Cancer vaccines for patients with acute myeloid leukemia - definition of leukemia-associated antigens and current clinical protocols targeting these antigens

Targeted immunotherapies require the identification and characterization of appropriate antigen structures. Initially, T-cell based cancer vaccines were designed for patients with solid tumors after the definition of suitable tumor-associated antigens. Several immunological and even clinical responses prompted researchers and clinicians to extend the spectrum of cancer vaccines towards hematologic malignancies such as acute myeloid leukemia (AML). Only 20-40% of all patients with AML achieve a disease-free survival of more than 5 years. The graft-versus-leukemia (GVL) effect observed after allogeneic stem cell transplantation and donor lymphocyte infusions strongly suggests that T lymphocytes play a major role in the rejection of leukemic cells. Therefore, immunotherapy directed against leukemia-associated antigens might elicit specific immune responses that could eliminate minimal residual disease after chemotherapy, or enhance the GVL effect after hematopoietic stem cell transplantation.

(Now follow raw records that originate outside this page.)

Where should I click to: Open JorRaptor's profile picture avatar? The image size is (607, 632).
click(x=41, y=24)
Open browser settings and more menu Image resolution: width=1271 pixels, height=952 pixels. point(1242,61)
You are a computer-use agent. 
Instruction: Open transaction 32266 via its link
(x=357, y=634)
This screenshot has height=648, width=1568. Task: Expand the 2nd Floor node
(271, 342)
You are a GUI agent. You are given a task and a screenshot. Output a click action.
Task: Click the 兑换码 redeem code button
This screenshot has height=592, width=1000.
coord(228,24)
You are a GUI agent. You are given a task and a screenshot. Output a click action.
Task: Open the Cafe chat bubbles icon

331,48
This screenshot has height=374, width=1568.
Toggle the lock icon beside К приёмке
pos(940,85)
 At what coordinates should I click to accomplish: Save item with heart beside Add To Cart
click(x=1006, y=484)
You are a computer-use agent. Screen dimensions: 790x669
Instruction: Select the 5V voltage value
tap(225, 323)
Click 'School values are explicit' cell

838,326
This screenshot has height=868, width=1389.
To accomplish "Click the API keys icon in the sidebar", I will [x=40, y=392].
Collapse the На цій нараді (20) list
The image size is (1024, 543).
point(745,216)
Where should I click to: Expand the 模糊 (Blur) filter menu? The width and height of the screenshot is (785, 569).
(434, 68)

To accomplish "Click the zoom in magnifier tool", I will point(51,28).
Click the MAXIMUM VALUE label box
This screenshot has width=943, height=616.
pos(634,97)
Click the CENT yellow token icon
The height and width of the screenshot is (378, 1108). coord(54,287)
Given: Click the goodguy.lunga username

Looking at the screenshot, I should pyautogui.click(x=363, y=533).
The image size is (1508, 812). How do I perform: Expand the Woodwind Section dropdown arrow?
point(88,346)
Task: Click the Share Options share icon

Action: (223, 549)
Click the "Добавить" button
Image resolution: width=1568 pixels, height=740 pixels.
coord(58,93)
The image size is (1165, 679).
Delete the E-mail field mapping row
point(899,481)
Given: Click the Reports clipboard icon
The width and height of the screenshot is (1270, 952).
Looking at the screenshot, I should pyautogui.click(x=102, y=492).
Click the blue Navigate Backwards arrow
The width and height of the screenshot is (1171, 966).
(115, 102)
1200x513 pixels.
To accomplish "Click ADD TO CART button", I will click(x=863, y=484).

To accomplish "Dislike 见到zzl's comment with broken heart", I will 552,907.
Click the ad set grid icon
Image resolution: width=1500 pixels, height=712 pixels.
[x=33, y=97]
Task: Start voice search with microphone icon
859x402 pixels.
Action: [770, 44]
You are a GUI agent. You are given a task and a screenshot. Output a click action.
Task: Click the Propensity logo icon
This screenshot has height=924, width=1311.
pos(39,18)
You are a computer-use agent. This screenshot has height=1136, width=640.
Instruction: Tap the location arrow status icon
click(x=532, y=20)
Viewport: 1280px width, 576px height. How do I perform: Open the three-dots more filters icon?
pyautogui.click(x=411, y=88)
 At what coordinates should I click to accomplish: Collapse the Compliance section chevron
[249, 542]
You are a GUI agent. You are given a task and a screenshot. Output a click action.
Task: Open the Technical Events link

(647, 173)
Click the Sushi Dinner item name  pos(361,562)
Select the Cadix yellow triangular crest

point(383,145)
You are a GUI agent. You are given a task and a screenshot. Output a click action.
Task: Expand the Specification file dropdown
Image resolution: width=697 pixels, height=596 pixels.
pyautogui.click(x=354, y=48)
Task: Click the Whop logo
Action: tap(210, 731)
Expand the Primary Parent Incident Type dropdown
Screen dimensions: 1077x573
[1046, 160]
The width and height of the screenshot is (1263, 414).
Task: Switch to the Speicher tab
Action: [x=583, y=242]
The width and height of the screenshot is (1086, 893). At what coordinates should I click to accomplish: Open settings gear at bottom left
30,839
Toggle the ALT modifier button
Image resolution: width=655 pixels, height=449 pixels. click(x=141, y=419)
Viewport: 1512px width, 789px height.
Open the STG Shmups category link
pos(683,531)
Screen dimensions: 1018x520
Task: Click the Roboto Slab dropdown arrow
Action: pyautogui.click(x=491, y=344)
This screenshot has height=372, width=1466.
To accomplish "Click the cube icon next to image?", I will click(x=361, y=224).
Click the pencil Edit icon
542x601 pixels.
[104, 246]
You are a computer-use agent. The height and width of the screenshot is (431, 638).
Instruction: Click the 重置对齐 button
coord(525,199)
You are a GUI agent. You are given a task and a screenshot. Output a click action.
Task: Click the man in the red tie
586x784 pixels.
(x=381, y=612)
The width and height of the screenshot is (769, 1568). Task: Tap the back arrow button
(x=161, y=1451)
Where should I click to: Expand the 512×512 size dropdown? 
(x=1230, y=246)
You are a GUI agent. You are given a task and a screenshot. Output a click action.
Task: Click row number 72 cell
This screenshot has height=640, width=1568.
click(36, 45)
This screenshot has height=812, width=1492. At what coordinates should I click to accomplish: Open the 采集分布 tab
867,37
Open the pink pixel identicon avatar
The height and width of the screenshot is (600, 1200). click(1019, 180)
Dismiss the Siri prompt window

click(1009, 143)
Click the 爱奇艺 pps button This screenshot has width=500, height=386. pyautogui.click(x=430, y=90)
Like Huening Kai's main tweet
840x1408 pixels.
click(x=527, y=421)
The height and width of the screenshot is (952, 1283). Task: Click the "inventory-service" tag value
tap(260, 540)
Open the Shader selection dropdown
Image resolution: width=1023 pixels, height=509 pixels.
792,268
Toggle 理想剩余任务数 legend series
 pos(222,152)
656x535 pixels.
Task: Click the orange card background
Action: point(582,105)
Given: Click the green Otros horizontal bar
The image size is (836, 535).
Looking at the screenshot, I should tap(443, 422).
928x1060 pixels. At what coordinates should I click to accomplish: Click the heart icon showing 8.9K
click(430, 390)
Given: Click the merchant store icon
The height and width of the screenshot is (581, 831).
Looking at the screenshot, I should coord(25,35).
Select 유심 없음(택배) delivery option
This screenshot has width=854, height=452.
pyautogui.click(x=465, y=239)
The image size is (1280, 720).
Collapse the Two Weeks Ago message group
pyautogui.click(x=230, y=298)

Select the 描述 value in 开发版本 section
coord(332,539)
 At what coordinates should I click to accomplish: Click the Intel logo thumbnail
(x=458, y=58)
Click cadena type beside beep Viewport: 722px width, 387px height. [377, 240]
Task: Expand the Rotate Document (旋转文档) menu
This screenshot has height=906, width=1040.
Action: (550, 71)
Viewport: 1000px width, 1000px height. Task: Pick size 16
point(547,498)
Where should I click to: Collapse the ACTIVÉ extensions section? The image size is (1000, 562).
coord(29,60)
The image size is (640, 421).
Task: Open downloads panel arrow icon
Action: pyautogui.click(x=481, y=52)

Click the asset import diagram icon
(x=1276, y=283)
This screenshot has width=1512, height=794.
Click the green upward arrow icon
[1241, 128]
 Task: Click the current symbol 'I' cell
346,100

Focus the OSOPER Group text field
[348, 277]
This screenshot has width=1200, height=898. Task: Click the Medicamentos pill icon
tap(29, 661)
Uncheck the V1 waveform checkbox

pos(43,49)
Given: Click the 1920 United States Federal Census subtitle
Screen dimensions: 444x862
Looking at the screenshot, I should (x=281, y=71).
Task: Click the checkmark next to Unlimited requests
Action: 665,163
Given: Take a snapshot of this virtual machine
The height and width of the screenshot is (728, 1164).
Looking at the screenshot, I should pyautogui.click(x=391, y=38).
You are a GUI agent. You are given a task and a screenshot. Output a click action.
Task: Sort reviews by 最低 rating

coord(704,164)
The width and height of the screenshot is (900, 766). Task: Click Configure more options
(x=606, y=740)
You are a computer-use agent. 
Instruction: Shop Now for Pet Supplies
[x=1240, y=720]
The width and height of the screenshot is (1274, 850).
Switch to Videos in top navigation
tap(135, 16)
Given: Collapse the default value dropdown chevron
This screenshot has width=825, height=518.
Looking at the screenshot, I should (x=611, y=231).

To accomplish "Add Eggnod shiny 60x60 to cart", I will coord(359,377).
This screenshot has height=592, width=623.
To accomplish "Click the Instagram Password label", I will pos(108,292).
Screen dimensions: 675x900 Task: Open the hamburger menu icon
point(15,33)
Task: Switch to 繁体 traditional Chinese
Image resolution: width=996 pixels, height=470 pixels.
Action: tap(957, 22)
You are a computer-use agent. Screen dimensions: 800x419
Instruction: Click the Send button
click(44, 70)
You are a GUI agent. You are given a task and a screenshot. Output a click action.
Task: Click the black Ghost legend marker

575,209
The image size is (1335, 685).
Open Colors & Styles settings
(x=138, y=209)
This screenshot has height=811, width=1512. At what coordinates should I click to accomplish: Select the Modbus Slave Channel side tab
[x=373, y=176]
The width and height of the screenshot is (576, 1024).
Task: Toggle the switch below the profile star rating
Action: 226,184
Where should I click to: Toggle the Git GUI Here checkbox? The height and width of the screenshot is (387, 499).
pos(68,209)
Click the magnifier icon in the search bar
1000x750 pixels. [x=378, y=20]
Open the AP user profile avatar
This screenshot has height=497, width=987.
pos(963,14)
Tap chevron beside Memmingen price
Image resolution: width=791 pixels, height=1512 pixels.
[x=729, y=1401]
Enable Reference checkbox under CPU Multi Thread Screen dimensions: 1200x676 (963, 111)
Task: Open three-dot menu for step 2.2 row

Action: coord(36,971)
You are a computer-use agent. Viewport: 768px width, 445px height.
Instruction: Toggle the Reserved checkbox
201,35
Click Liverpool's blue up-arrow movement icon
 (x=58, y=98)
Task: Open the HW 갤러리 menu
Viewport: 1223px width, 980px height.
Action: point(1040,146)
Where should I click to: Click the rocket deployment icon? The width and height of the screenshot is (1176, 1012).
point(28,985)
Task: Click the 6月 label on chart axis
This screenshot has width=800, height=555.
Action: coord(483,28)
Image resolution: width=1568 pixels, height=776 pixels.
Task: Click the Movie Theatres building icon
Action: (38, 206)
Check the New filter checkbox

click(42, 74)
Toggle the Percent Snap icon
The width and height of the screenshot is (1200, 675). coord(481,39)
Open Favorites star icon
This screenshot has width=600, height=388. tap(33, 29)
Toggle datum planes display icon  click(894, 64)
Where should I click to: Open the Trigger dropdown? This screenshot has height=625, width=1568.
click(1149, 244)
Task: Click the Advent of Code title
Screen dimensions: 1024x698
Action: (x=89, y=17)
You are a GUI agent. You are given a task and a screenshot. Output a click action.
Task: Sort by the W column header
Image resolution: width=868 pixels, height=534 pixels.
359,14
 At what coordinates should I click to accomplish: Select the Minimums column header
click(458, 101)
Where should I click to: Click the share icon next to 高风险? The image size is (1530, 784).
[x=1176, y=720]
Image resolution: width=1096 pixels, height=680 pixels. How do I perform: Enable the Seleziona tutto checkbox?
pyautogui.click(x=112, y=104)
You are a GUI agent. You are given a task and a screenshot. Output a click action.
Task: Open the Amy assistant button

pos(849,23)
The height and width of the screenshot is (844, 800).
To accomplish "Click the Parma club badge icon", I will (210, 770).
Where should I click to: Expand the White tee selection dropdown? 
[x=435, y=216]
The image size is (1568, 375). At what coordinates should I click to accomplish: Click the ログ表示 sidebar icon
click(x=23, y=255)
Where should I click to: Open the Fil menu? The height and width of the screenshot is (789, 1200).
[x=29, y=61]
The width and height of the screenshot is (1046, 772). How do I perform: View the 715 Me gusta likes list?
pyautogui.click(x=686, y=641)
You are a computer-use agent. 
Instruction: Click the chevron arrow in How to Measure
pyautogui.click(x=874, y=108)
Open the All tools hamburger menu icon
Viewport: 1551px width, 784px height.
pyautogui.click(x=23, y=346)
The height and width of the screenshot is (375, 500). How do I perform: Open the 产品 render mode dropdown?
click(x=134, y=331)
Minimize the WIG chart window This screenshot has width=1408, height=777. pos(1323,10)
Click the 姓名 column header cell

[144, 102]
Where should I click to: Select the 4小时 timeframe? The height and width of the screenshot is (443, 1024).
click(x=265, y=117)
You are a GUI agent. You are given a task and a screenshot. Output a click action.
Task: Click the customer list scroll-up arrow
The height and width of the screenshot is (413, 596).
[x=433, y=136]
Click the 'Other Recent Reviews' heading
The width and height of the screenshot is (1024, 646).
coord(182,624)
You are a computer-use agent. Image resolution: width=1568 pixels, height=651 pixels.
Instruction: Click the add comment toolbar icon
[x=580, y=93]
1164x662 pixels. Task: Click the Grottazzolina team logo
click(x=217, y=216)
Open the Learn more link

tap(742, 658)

This review summarizes hitherto identified and characterized LAA as targets for T-cell-based immunotherapies. Current clinical peptide vaccination trials targeting different epitopes of the Wilms' tumor gene 1 (WT1), the proteinase-3 derived epitope peptide (PR1) and the receptor for hyaluronic acid mediated motility (RHAMM/CD168)-derived epitope R3 are reviewed, and perspectives but also limitations of immunotherapeutic approaches for AML patients are discussed.